One type of lower back pain, called lumbar spinal stenosis, is sometimes treated with surgery. But physical therapy works just as well, and comes with fewer unwanted complications — some of them life-threatening — than surgery, according to a study published recently in Annals of Internal Medicine.
Stenosis means narrowing. In lumbar spinal stenosis, the space inside the lowest part of the spinal canal has narrowed. This puts pressure on the spinal cord and the nerves extending from the lumbar vertebrae, the five bones between the rib cage and the pelvis that make up the lower part of the spine.
Spinal stenosis usually results from degeneration of discs, ligaments, or any of the joints between the interlocking vertebrae that form the spine (called facet joints). This can cause a painful and potentially disabling narrowing of the spinal canal.
Typical symptoms of spinal stenosis are:
pain in the groin, buttocks, and upper thigh that does not move down the leg (like the pain of sciatica)
pain with standing or walking that gets better if you sit or squat
pain that feels worse when you lean back and becomes less intense if you lean forward.
An operation known as decompression or laminectomy is sometimes done to ease the pain of lumbar spinal stenosis. It removes structures that are pressing on the nerves and contributing to symptoms. But physical therapy can also help ease this type of lower back pain.
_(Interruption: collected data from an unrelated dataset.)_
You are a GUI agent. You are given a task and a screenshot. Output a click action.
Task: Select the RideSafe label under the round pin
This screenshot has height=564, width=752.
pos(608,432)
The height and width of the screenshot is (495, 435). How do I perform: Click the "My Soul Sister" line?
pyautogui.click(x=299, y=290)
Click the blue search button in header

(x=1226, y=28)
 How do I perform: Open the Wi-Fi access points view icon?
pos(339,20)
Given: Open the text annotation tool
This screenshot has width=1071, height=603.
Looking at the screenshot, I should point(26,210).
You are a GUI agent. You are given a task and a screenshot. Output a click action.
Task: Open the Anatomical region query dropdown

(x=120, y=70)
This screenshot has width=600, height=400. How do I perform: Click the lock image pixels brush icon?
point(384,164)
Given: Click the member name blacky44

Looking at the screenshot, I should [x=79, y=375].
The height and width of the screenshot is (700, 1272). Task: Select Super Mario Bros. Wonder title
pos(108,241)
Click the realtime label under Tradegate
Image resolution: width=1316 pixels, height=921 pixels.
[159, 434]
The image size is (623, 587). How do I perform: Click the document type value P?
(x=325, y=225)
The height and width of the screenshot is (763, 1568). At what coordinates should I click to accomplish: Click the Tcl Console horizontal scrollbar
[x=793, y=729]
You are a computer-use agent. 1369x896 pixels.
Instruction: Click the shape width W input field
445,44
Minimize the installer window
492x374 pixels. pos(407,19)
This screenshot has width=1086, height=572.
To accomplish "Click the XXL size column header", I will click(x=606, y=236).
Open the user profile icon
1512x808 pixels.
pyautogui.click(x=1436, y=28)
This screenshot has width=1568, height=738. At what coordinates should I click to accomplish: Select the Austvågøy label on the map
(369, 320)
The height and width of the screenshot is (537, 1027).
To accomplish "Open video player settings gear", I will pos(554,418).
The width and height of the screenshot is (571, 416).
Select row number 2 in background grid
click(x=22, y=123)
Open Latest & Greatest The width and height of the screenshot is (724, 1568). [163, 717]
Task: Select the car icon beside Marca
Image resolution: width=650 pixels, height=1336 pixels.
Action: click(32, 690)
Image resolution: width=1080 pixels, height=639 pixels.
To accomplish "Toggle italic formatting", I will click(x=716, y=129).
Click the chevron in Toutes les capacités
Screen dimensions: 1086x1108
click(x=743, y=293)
To compare these two treatments, researchers recruited 169 Pittsburgh-area men and women with the lower back pain condition lumbar spinal stenosis. All agreed to have surgery, and understood that half would get surgery right away, while half would initially participate in a specifically designed physical therapy program.
Participants in both groups saw benefits as early as 10 weeks after surgery or beginning physical therapy. Their lower back pain continued to decline over four months, while their physical function continued to improve. Two years later, there was no difference in pain or physical function between the surgery and physical therapy groups.
Twenty-two participants in the surgery group (25%) experienced surgery-related complications like repeat surgery or a surgery-related infection, while eight of those in the physical therapy group (10%) reported worsening symptoms as a complication.